TASK TO CARRY OUT:
Search the data for "will". Return each matching line.

EXTRACTED ENTRIES:
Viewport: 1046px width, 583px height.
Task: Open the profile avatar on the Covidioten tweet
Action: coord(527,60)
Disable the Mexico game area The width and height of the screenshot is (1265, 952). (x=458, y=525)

...

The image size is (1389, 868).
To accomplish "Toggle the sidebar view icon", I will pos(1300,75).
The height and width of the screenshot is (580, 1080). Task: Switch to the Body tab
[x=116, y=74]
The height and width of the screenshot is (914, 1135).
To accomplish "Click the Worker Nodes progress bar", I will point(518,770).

==

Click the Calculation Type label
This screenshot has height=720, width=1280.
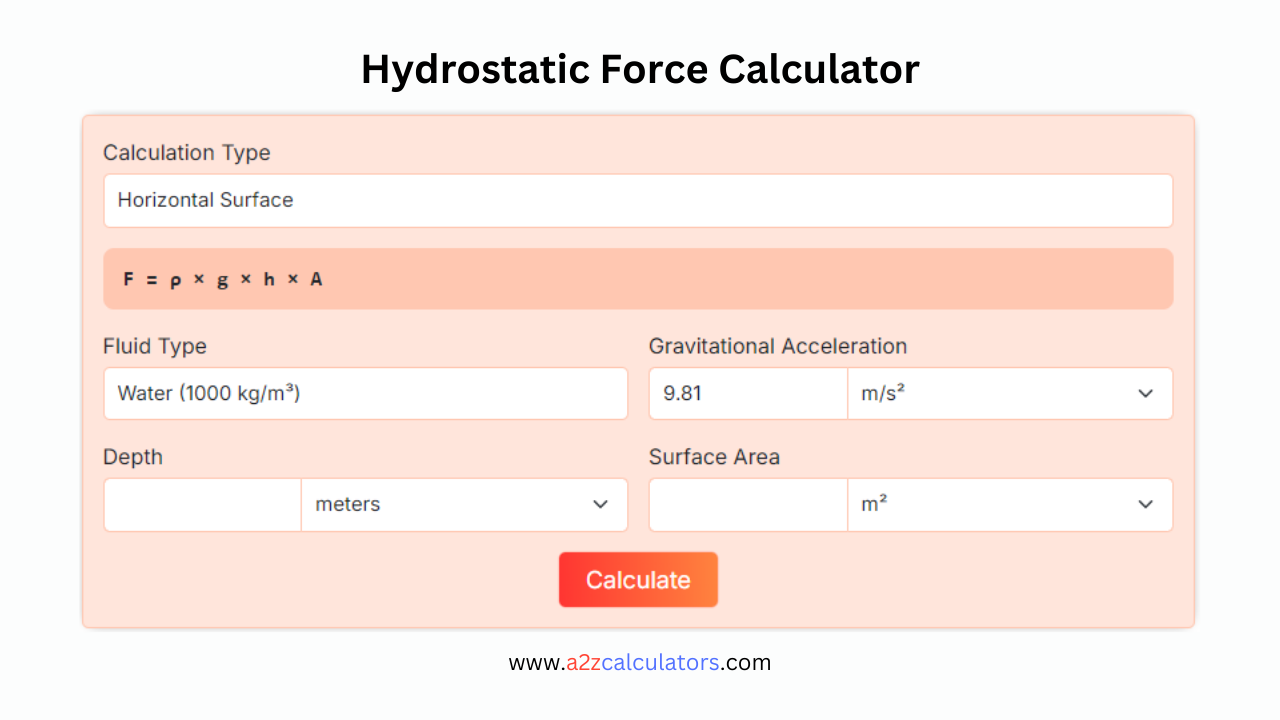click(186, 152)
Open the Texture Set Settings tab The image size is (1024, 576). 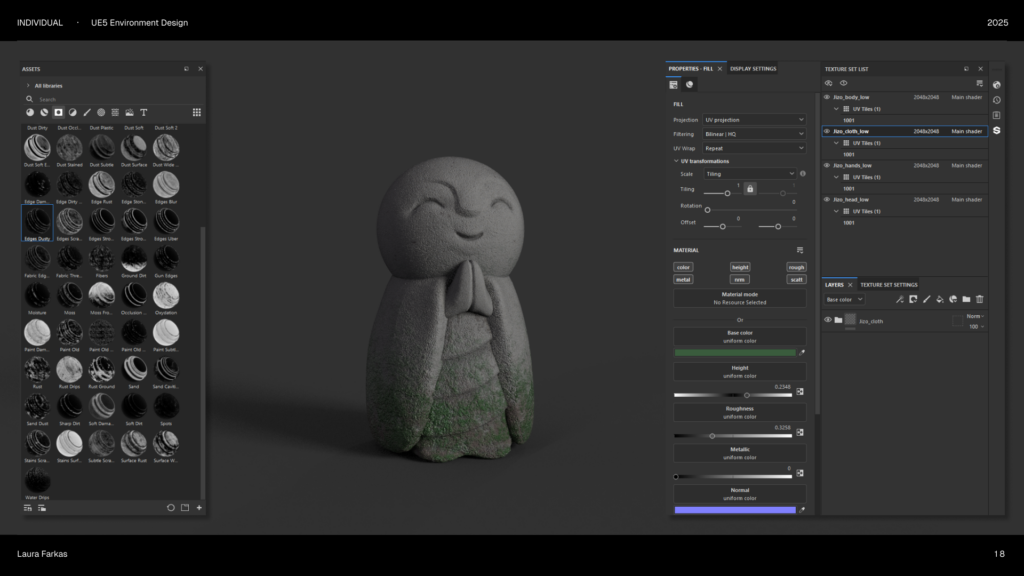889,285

WRITTEN RESPONSE:
To accomplish "Toggle the sidebar view icon", I will pos(1300,75).
To accomplish "Click the Worker Nodes progress bar", I will point(518,770).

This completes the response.